• _Data extract_
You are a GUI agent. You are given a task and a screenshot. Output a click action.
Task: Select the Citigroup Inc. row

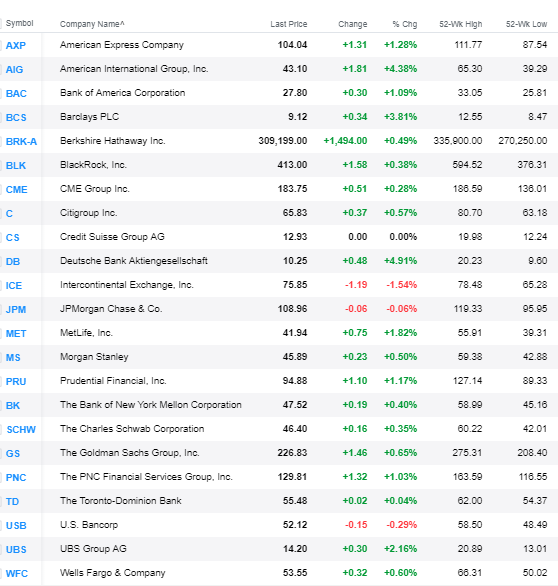click(x=279, y=213)
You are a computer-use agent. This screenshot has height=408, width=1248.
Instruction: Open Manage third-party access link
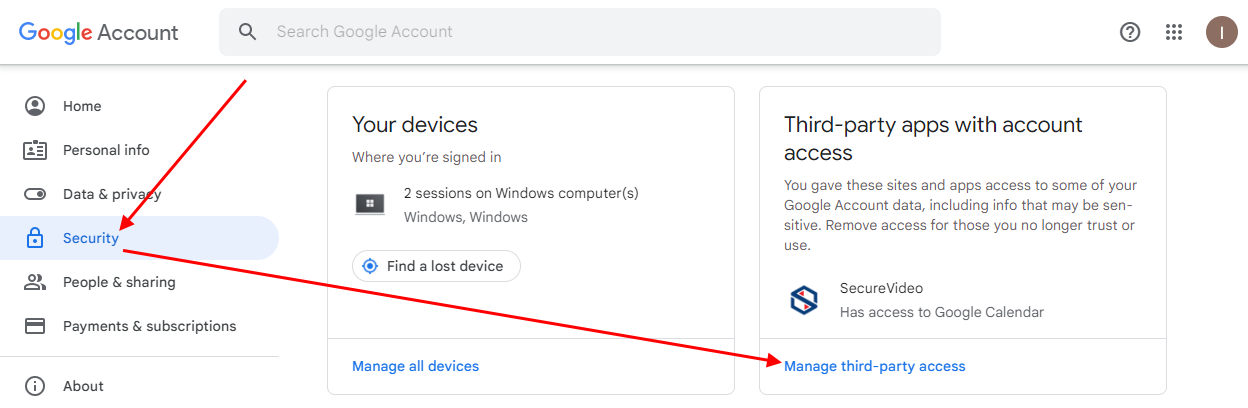click(x=874, y=366)

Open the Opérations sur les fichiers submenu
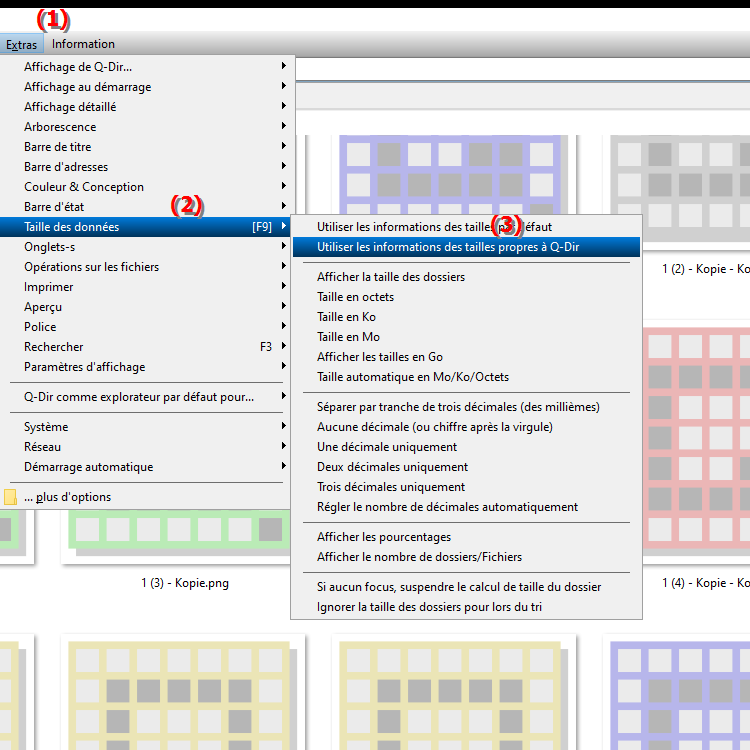pyautogui.click(x=91, y=267)
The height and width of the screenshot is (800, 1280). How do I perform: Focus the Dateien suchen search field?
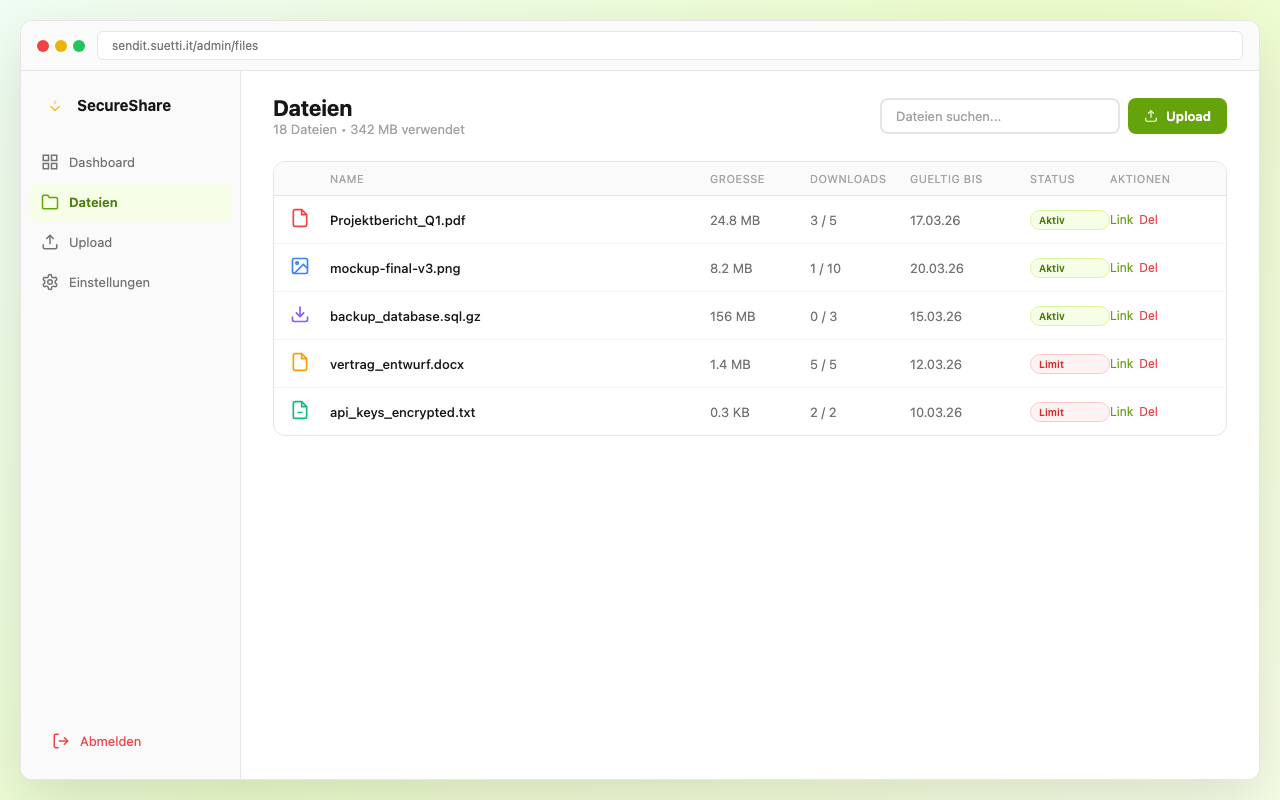[999, 116]
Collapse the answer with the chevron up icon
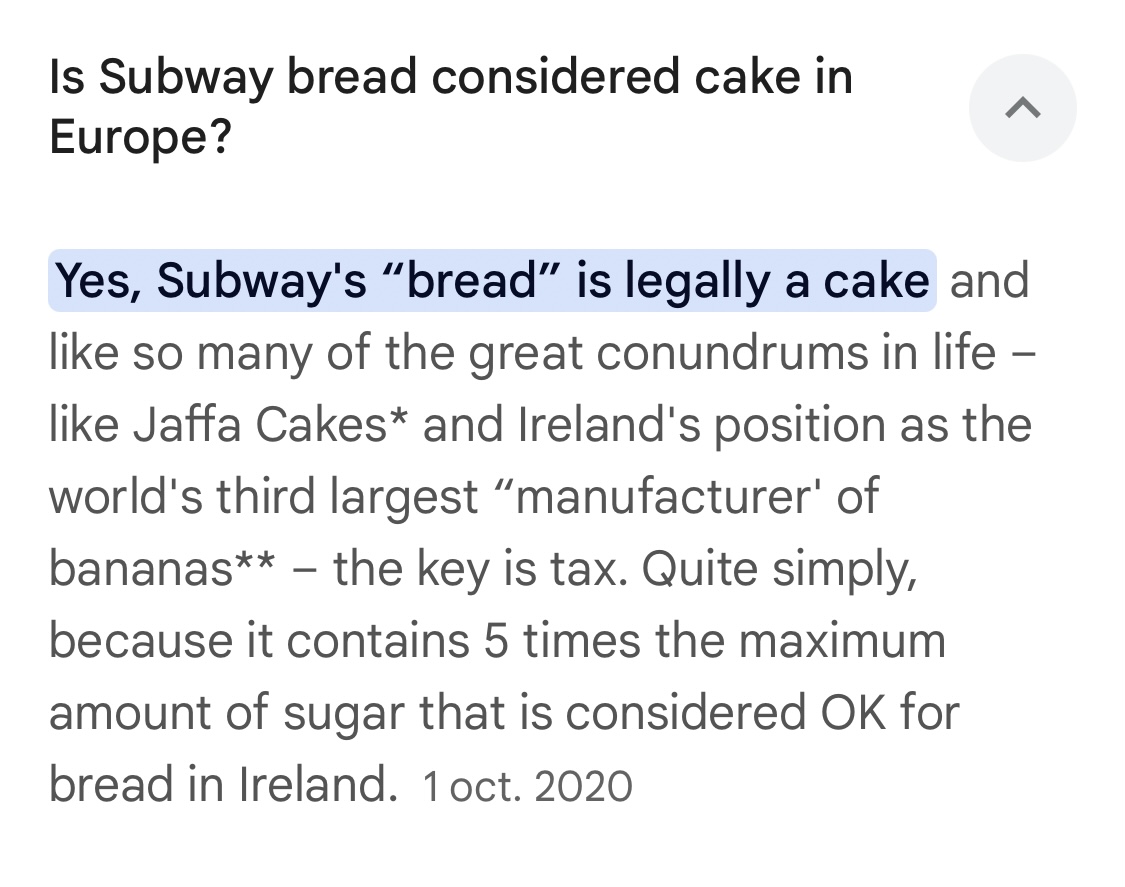 1022,108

• _Your instructions_
Skipping all pictures, set the listing down exactly as written.

• _Task output_
You are a GUI agent. You are given a task and a screenshot. Output a click action.
Task: Select the Citigroup Inc. row

click(x=279, y=213)
You are a computer-use agent. This screenshot has height=408, width=1248.
Instruction: Open Manage third-party access link
click(x=874, y=366)

Open the Opérations sur les fichiers submenu
pyautogui.click(x=91, y=267)
The height and width of the screenshot is (800, 1280). How do I perform: Focus the Dateien suchen search field?
[999, 116]
Collapse the answer with the chevron up icon
 1022,108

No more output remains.